### Stated problem
Copy out all of the entries below word for word, changing nothing.

### Data to process
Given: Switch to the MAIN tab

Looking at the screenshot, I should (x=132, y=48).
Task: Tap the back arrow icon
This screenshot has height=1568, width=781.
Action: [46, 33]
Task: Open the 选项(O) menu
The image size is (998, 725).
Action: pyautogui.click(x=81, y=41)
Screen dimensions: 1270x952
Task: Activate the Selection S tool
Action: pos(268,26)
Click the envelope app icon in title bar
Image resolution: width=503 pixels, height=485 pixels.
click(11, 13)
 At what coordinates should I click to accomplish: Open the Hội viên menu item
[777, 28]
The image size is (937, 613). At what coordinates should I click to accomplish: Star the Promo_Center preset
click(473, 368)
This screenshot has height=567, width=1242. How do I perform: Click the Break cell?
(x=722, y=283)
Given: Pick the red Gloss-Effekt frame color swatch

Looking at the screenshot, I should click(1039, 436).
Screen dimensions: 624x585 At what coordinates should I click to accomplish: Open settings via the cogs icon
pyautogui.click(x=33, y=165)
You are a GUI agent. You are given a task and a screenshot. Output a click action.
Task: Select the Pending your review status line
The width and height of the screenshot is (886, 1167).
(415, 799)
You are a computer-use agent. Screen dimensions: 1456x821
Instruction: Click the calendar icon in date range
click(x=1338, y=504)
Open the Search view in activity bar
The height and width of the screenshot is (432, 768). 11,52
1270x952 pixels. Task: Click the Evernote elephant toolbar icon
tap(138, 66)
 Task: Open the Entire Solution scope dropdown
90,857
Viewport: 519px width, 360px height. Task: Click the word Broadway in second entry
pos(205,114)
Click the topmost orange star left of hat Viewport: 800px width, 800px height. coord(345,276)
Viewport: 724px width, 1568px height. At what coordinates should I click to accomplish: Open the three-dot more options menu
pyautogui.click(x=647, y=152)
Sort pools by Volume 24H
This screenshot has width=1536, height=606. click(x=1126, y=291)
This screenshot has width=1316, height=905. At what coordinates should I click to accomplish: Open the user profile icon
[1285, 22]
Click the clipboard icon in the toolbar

### Answer to the problem
Given: Switch to the MAIN tab

Looking at the screenshot, I should (x=132, y=48).
Task: Tap the back arrow icon
This screenshot has height=1568, width=781.
Action: [46, 33]
Task: Open the 选项(O) menu
The image size is (998, 725).
Action: pyautogui.click(x=81, y=41)
Screen dimensions: 1270x952
Task: Activate the Selection S tool
Action: pos(268,26)
Click the envelope app icon in title bar
Image resolution: width=503 pixels, height=485 pixels.
click(11, 13)
 At what coordinates should I click to accomplish: Open the Hội viên menu item
[777, 28]
The image size is (937, 613). At what coordinates should I click to accomplish: Star the Promo_Center preset
click(473, 368)
This screenshot has height=567, width=1242. How do I perform: Click the Break cell?
(x=722, y=283)
Given: Pick the red Gloss-Effekt frame color swatch

Looking at the screenshot, I should click(1039, 436).
Screen dimensions: 624x585 At what coordinates should I click to accomplish: Open settings via the cogs icon
pyautogui.click(x=33, y=165)
You are a GUI agent. You are given a task and a screenshot. Output a click action.
Task: Select the Pending your review status line
The width and height of the screenshot is (886, 1167).
(415, 799)
You are a computer-use agent. Screen dimensions: 1456x821
Instruction: Click the calendar icon in date range
click(x=1338, y=504)
Open the Search view in activity bar
The height and width of the screenshot is (432, 768). 11,52
1270x952 pixels. Task: Click the Evernote elephant toolbar icon
tap(138, 66)
 Task: Open the Entire Solution scope dropdown
90,857
Viewport: 519px width, 360px height. Task: Click the word Broadway in second entry
pos(205,114)
Click the topmost orange star left of hat Viewport: 800px width, 800px height. coord(345,276)
Viewport: 724px width, 1568px height. At what coordinates should I click to accomplish: Open the three-dot more options menu
pyautogui.click(x=647, y=152)
Sort pools by Volume 24H
This screenshot has width=1536, height=606. click(x=1126, y=291)
This screenshot has width=1316, height=905. At what coordinates should I click to accomplish: Open the user profile icon
[1285, 22]
Click the clipboard icon in the toolbar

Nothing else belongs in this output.